_WORK ORDER_: With nothing added or left out, output the listing that follows.

_DATA FOR PROCESSING_:
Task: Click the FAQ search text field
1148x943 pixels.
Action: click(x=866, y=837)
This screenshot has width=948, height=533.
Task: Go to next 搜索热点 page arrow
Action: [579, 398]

_REPLY_:
Task: Click the FAQ search text field
1148x943 pixels.
Action: click(x=866, y=837)
This screenshot has width=948, height=533.
Task: Go to next 搜索热点 page arrow
Action: [579, 398]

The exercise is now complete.